***** Information provided *****

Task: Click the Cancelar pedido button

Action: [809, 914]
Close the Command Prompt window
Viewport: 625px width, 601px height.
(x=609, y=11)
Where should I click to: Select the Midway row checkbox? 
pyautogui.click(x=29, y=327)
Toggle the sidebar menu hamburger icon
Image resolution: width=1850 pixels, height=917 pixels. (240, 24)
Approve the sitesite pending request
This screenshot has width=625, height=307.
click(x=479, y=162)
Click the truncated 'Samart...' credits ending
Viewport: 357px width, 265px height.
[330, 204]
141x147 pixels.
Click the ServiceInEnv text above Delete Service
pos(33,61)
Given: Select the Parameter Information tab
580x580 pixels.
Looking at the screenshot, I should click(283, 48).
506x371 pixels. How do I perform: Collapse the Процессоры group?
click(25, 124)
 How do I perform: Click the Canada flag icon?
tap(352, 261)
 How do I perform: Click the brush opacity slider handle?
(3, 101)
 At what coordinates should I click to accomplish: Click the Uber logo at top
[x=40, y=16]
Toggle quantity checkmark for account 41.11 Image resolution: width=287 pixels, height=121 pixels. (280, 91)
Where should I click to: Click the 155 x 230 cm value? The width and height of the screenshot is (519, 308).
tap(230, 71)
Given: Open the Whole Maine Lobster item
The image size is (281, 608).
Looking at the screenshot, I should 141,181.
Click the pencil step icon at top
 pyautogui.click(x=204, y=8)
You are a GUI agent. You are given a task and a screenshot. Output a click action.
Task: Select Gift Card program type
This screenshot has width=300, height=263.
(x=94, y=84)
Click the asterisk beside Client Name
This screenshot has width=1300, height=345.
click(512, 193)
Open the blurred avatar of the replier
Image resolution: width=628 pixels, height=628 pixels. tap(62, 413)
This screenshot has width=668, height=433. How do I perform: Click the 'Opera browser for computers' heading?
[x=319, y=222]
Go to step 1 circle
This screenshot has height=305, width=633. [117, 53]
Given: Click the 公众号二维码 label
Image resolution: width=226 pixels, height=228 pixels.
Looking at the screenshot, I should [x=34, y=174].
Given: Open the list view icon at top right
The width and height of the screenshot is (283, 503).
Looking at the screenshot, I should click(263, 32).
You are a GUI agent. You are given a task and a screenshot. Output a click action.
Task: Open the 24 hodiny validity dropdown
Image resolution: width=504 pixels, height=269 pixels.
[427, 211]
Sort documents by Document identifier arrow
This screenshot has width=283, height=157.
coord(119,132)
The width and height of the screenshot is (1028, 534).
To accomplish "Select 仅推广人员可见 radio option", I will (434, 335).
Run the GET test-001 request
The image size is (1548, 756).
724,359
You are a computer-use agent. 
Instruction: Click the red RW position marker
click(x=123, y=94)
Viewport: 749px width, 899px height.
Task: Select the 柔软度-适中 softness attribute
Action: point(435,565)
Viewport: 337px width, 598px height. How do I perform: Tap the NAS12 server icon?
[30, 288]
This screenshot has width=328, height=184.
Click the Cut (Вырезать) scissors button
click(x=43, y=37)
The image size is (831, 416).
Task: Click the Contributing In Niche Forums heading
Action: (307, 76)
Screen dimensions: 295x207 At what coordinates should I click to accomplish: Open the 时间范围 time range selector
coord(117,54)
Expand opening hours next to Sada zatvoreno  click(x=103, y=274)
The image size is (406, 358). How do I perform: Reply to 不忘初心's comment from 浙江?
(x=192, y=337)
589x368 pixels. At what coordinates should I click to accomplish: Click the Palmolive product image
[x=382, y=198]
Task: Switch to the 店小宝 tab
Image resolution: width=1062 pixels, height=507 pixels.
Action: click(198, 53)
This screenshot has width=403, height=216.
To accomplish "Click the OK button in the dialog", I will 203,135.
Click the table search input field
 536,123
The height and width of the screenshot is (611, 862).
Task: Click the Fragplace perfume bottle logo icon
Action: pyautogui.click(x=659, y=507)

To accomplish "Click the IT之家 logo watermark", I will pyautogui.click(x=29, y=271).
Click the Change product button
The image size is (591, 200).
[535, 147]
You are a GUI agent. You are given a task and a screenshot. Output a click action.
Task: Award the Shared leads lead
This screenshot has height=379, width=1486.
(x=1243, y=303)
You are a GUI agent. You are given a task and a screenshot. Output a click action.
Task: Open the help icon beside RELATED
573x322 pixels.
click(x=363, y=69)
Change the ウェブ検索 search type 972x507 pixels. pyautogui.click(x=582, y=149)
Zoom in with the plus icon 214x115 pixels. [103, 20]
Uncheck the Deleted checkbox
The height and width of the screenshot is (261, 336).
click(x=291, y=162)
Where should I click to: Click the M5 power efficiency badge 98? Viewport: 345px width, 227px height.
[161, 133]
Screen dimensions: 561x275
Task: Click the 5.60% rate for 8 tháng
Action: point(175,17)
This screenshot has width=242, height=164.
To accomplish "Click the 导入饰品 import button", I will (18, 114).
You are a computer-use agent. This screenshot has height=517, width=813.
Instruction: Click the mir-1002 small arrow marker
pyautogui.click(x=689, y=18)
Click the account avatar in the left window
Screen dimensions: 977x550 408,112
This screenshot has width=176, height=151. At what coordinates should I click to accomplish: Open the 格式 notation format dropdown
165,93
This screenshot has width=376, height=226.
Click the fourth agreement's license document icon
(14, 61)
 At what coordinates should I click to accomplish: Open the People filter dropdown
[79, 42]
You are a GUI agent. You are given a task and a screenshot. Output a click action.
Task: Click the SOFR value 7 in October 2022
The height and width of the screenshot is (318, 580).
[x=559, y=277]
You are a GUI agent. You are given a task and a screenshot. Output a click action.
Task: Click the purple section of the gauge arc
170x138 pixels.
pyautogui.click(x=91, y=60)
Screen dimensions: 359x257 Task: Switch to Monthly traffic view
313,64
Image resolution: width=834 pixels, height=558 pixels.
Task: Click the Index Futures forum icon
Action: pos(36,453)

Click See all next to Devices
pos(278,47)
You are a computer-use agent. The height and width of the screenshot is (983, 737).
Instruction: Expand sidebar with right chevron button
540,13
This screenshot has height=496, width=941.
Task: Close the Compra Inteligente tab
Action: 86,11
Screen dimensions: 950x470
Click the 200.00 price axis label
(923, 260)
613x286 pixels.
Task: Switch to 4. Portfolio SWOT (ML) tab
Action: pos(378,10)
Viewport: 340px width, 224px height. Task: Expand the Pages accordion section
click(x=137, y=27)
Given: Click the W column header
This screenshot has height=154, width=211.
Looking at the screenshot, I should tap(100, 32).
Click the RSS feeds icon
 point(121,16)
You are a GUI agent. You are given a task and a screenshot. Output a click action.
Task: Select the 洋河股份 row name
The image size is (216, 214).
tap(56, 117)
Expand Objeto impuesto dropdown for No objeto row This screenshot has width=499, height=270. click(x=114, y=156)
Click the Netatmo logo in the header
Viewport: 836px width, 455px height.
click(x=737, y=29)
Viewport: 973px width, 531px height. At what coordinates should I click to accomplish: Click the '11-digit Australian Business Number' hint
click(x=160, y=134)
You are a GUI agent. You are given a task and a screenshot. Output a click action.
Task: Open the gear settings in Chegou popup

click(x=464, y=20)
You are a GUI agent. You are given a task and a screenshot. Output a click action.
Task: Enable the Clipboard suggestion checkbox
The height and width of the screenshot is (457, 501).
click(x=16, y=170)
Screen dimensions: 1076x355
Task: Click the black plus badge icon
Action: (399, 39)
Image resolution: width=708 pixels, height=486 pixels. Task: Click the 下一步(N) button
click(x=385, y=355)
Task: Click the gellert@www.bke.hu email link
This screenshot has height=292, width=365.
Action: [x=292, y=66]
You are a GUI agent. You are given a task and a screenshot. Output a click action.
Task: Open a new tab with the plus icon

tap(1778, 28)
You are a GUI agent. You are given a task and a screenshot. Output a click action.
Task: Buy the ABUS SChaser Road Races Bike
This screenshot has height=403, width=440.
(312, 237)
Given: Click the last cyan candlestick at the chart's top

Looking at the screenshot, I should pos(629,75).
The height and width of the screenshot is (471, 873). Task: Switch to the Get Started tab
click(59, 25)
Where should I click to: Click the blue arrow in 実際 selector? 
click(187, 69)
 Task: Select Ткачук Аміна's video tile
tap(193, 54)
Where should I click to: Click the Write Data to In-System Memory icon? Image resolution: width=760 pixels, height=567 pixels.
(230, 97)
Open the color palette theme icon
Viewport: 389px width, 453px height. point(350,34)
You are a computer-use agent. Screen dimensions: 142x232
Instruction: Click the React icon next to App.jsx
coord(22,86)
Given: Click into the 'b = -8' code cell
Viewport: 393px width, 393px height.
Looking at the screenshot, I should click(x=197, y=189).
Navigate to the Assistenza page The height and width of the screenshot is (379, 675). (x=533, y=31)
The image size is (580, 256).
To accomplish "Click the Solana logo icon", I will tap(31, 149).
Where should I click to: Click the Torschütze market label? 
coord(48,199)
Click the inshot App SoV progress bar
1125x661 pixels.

*****

- Description of the task
Using the records above, select and copy every line that has the word "Change".

- Answer to this exercise
Click the Change product button
Change the ウェブ検索 search type 972x507 pixels. pyautogui.click(x=582, y=149)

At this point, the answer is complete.